§ **Task item**:
Quote only the lines that start at the line with "You are a computer-use" and run to the end of the entries; omit the pictures.

§ **Records for this task**:
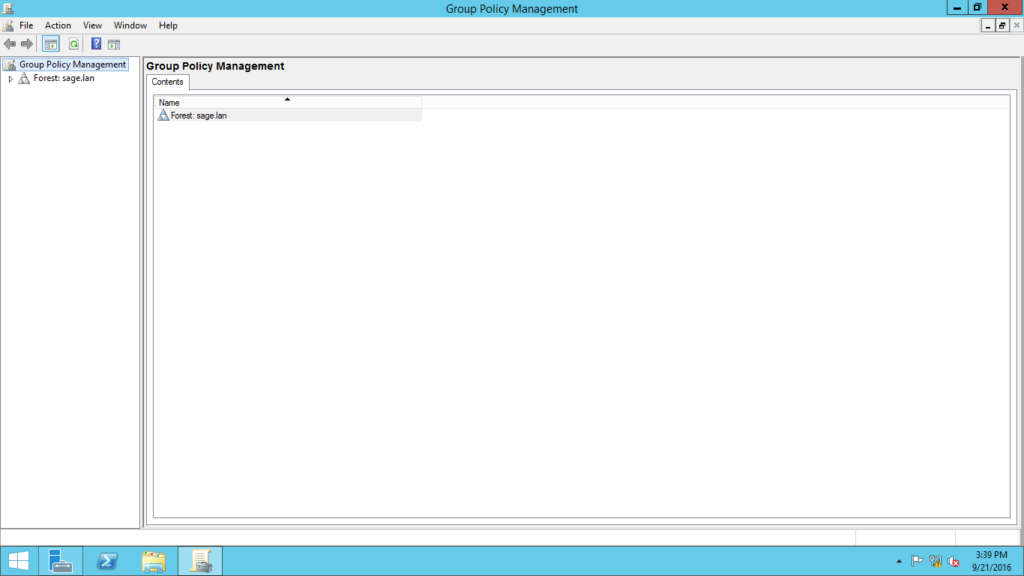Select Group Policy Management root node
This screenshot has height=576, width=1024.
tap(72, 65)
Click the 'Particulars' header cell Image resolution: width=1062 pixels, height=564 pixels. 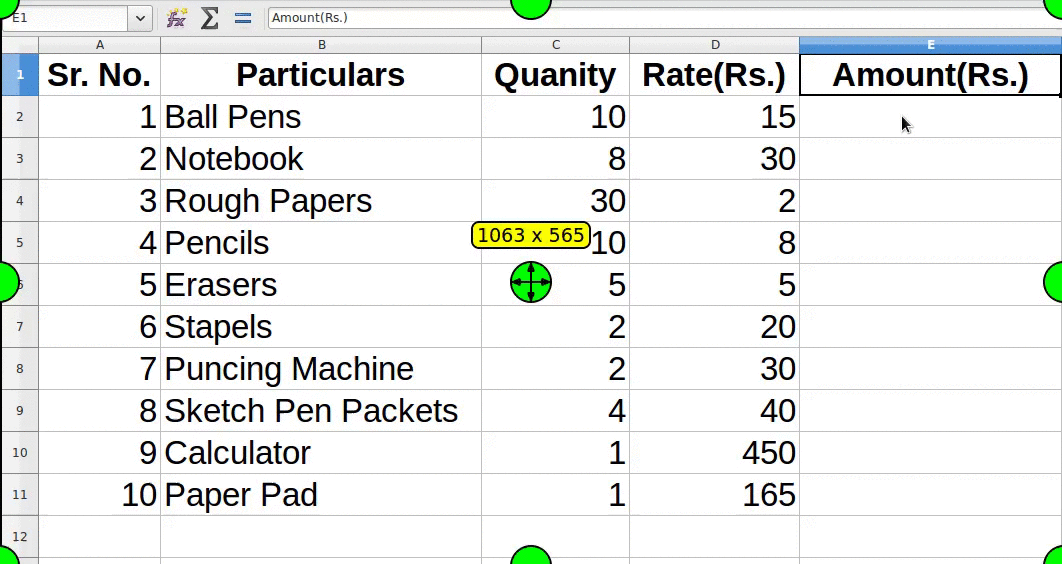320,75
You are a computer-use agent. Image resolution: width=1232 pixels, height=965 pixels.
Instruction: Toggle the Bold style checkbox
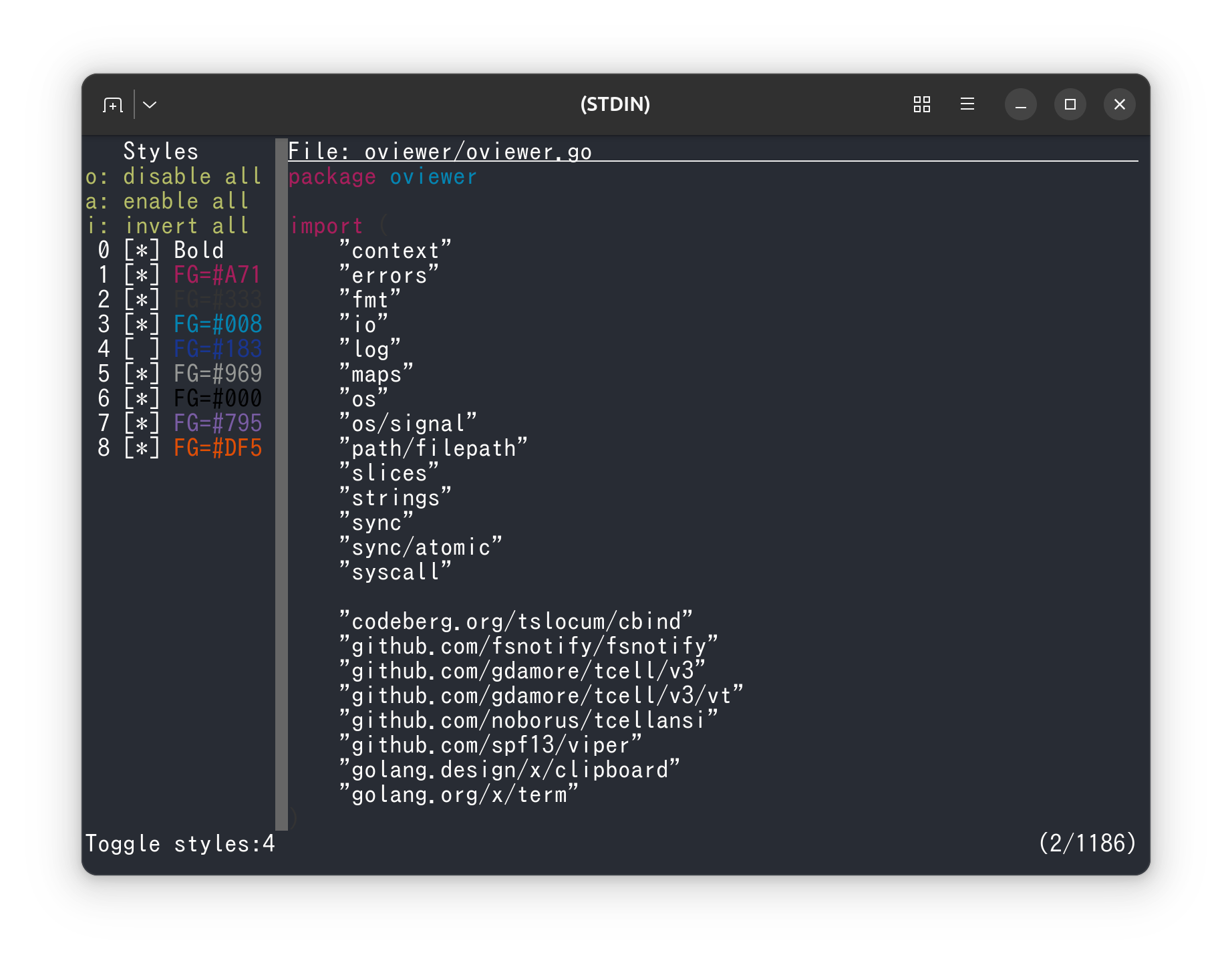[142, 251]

§ **Result for this exercise**:
You are a computer-use agent. Image resolution: width=1232 pixels, height=965 pixels.
Instruction: Toggle the Bold style checkbox
[142, 251]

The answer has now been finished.